(Stored items)
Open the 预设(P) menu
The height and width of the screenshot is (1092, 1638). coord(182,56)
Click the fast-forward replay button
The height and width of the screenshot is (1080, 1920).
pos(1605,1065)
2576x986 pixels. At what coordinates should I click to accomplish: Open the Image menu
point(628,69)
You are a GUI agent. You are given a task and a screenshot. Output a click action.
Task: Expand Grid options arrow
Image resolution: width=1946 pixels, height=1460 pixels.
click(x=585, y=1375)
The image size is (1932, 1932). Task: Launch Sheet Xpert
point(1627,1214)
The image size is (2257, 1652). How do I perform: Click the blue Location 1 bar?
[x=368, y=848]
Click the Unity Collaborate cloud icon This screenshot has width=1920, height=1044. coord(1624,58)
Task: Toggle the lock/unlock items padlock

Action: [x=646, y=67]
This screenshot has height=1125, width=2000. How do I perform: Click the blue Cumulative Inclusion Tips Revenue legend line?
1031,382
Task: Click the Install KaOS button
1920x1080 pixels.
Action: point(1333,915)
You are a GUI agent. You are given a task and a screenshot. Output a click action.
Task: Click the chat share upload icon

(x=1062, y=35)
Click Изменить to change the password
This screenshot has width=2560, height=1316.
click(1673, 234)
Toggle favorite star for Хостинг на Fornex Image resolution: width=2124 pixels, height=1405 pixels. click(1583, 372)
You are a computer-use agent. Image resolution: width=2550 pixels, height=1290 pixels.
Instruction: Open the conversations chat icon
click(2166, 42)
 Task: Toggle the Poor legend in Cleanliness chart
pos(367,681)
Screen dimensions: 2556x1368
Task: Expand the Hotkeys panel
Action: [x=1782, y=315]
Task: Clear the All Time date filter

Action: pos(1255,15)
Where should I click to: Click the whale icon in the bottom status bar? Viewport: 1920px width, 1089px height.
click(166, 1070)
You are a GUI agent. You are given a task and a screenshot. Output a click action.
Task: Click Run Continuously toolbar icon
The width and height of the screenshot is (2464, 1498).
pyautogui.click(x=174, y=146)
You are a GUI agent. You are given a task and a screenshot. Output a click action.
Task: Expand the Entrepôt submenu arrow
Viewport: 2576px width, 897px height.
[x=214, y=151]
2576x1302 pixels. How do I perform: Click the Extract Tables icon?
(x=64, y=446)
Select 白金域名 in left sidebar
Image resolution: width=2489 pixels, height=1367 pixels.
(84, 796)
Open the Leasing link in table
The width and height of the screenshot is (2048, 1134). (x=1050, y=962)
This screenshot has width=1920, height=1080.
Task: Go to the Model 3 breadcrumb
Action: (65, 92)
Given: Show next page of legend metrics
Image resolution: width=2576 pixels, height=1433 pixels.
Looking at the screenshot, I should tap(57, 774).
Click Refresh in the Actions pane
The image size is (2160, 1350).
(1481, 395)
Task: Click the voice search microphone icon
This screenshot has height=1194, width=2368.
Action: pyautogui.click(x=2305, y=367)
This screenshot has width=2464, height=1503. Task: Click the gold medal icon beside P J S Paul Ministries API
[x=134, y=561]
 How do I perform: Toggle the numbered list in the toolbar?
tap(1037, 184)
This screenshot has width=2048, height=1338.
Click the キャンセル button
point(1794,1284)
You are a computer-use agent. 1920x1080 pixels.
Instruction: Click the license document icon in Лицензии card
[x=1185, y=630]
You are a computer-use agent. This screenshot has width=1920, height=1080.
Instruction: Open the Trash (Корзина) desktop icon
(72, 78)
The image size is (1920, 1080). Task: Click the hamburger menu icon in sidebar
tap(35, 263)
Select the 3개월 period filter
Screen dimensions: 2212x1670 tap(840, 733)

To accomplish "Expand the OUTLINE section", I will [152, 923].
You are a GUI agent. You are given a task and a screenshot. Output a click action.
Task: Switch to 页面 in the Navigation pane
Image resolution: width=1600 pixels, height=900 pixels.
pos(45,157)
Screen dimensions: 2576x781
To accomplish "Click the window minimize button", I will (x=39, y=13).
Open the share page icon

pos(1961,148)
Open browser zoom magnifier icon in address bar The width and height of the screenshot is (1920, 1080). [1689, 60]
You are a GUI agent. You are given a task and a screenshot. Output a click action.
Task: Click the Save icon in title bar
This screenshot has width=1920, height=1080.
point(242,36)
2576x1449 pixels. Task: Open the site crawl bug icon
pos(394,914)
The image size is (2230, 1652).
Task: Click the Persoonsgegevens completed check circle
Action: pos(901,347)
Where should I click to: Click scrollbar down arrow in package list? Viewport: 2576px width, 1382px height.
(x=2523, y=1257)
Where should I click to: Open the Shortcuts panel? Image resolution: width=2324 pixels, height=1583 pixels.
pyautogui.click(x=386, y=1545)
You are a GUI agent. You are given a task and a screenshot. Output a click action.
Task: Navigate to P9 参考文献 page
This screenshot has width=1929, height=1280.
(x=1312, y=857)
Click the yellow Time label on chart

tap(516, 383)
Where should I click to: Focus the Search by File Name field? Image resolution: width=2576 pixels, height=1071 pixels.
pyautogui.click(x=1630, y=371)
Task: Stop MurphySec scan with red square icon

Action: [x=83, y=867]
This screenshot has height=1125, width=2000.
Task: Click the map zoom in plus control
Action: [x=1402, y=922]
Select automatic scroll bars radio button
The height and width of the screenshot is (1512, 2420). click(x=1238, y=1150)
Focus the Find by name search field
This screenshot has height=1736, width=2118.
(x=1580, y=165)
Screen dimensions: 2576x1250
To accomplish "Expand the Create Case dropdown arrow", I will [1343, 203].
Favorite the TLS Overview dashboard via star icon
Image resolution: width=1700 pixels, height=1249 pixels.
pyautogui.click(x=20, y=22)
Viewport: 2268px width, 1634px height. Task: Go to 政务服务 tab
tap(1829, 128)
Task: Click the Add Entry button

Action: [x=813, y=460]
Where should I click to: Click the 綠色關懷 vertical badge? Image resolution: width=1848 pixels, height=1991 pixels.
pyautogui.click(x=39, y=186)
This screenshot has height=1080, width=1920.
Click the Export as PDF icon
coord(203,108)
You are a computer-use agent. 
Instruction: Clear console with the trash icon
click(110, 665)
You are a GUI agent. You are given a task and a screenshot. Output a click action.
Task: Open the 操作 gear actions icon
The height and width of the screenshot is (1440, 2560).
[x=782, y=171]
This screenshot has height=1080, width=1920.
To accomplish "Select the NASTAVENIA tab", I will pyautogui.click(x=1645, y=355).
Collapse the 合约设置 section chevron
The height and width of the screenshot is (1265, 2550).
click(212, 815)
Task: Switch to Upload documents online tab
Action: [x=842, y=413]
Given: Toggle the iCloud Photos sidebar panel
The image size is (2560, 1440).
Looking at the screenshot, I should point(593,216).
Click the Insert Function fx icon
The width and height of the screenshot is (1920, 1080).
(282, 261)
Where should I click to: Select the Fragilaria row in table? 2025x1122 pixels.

* **Directions**: Each line above is to be set down again verbatim.

* **Result for this task**:
Open the 预设(P) menu
The height and width of the screenshot is (1092, 1638). coord(182,56)
Click the fast-forward replay button
The height and width of the screenshot is (1080, 1920).
pos(1605,1065)
2576x986 pixels. At what coordinates should I click to accomplish: Open the Image menu
point(628,69)
You are a GUI agent. You are given a task and a screenshot. Output a click action.
Task: Expand Grid options arrow
Image resolution: width=1946 pixels, height=1460 pixels.
click(x=585, y=1375)
The image size is (1932, 1932). Task: Launch Sheet Xpert
point(1627,1214)
The image size is (2257, 1652). How do I perform: Click the blue Location 1 bar?
[x=368, y=848]
Click the Unity Collaborate cloud icon This screenshot has width=1920, height=1044. coord(1624,58)
Task: Toggle the lock/unlock items padlock

Action: [x=646, y=67]
This screenshot has height=1125, width=2000. How do I perform: Click the blue Cumulative Inclusion Tips Revenue legend line?
1031,382
Task: Click the Install KaOS button
1920x1080 pixels.
Action: point(1333,915)
You are a GUI agent. You are given a task and a screenshot. Output a click action.
Task: Click the chat share upload icon

(x=1062, y=35)
Click Изменить to change the password
This screenshot has width=2560, height=1316.
click(1673, 234)
Toggle favorite star for Хостинг на Fornex Image resolution: width=2124 pixels, height=1405 pixels. click(1583, 372)
You are a computer-use agent. Image resolution: width=2550 pixels, height=1290 pixels.
Instruction: Open the conversations chat icon
click(2166, 42)
 Task: Toggle the Poor legend in Cleanliness chart
pos(367,681)
Screen dimensions: 2556x1368
Task: Expand the Hotkeys panel
Action: [x=1782, y=315]
Task: Clear the All Time date filter

Action: pos(1255,15)
Where should I click to: Click the whale icon in the bottom status bar? Viewport: 1920px width, 1089px height.
click(166, 1070)
You are a GUI agent. You are given a task and a screenshot. Output a click action.
Task: Click Run Continuously toolbar icon
The width and height of the screenshot is (2464, 1498).
pyautogui.click(x=174, y=146)
You are a GUI agent. You are given a task and a screenshot. Output a click action.
Task: Expand the Entrepôt submenu arrow
Viewport: 2576px width, 897px height.
[x=214, y=151]
2576x1302 pixels. How do I perform: Click the Extract Tables icon?
(x=64, y=446)
Select 白金域名 in left sidebar
Image resolution: width=2489 pixels, height=1367 pixels.
(84, 796)
Open the Leasing link in table
The width and height of the screenshot is (2048, 1134). (x=1050, y=962)
This screenshot has width=1920, height=1080.
Task: Go to the Model 3 breadcrumb
Action: (65, 92)
Given: Show next page of legend metrics
Image resolution: width=2576 pixels, height=1433 pixels.
Looking at the screenshot, I should tap(57, 774).
Click Refresh in the Actions pane
The image size is (2160, 1350).
(1481, 395)
Task: Click the voice search microphone icon
This screenshot has height=1194, width=2368.
Action: pyautogui.click(x=2305, y=367)
This screenshot has width=2464, height=1503. Task: Click the gold medal icon beside P J S Paul Ministries API
[x=134, y=561]
 How do I perform: Toggle the numbered list in the toolbar?
tap(1037, 184)
This screenshot has width=2048, height=1338.
Click the キャンセル button
point(1794,1284)
You are a computer-use agent. 1920x1080 pixels.
Instruction: Click the license document icon in Лицензии card
[x=1185, y=630]
You are a computer-use agent. This screenshot has width=1920, height=1080.
Instruction: Open the Trash (Корзина) desktop icon
(72, 78)
The image size is (1920, 1080). Task: Click the hamburger menu icon in sidebar
tap(35, 263)
Select the 3개월 period filter
Screen dimensions: 2212x1670 tap(840, 733)

To accomplish "Expand the OUTLINE section", I will [152, 923].
You are a GUI agent. You are given a task and a screenshot. Output a click action.
Task: Switch to 页面 in the Navigation pane
Image resolution: width=1600 pixels, height=900 pixels.
pos(45,157)
Screen dimensions: 2576x781
To accomplish "Click the window minimize button", I will (x=39, y=13).
Open the share page icon

pos(1961,148)
Open browser zoom magnifier icon in address bar The width and height of the screenshot is (1920, 1080). [1689, 60]
You are a GUI agent. You are given a task and a screenshot. Output a click action.
Task: Click the Save icon in title bar
This screenshot has width=1920, height=1080.
point(242,36)
2576x1449 pixels. Task: Open the site crawl bug icon
pos(394,914)
The image size is (2230, 1652).
Task: Click the Persoonsgegevens completed check circle
Action: pos(901,347)
Where should I click to: Click scrollbar down arrow in package list? Viewport: 2576px width, 1382px height.
(x=2523, y=1257)
Where should I click to: Open the Shortcuts panel? Image resolution: width=2324 pixels, height=1583 pixels.
pyautogui.click(x=386, y=1545)
You are a GUI agent. You are given a task and a screenshot. Output a click action.
Task: Navigate to P9 参考文献 page
This screenshot has width=1929, height=1280.
(x=1312, y=857)
Click the yellow Time label on chart

tap(516, 383)
Where should I click to: Focus the Search by File Name field? Image resolution: width=2576 pixels, height=1071 pixels.
pyautogui.click(x=1630, y=371)
Task: Stop MurphySec scan with red square icon

Action: [x=83, y=867]
This screenshot has height=1125, width=2000.
Task: Click the map zoom in plus control
Action: [x=1402, y=922]
Select automatic scroll bars radio button
The height and width of the screenshot is (1512, 2420). click(x=1238, y=1150)
Focus the Find by name search field
This screenshot has height=1736, width=2118.
(x=1580, y=165)
Screen dimensions: 2576x1250
To accomplish "Expand the Create Case dropdown arrow", I will [1343, 203].
Favorite the TLS Overview dashboard via star icon
Image resolution: width=1700 pixels, height=1249 pixels.
pyautogui.click(x=20, y=22)
Viewport: 2268px width, 1634px height. Task: Go to 政务服务 tab
tap(1829, 128)
Task: Click the Add Entry button

Action: [x=813, y=460]
Where should I click to: Click the 綠色關懷 vertical badge? Image resolution: width=1848 pixels, height=1991 pixels.
pyautogui.click(x=39, y=186)
This screenshot has height=1080, width=1920.
Click the Export as PDF icon
coord(203,108)
You are a computer-use agent. 
Instruction: Clear console with the trash icon
click(110, 665)
You are a GUI agent. You are given a task and a screenshot. Output a click action.
Task: Open the 操作 gear actions icon
The height and width of the screenshot is (1440, 2560).
[x=782, y=171]
This screenshot has height=1080, width=1920.
To accomplish "Select the NASTAVENIA tab", I will pyautogui.click(x=1645, y=355).
Collapse the 合约设置 section chevron
The height and width of the screenshot is (1265, 2550).
click(212, 815)
Task: Switch to Upload documents online tab
Action: [x=842, y=413]
Given: Toggle the iCloud Photos sidebar panel
The image size is (2560, 1440).
Looking at the screenshot, I should point(593,216).
Click the Insert Function fx icon
The width and height of the screenshot is (1920, 1080).
(282, 261)
Where should I click to: Select the Fragilaria row in table? 2025x1122 pixels.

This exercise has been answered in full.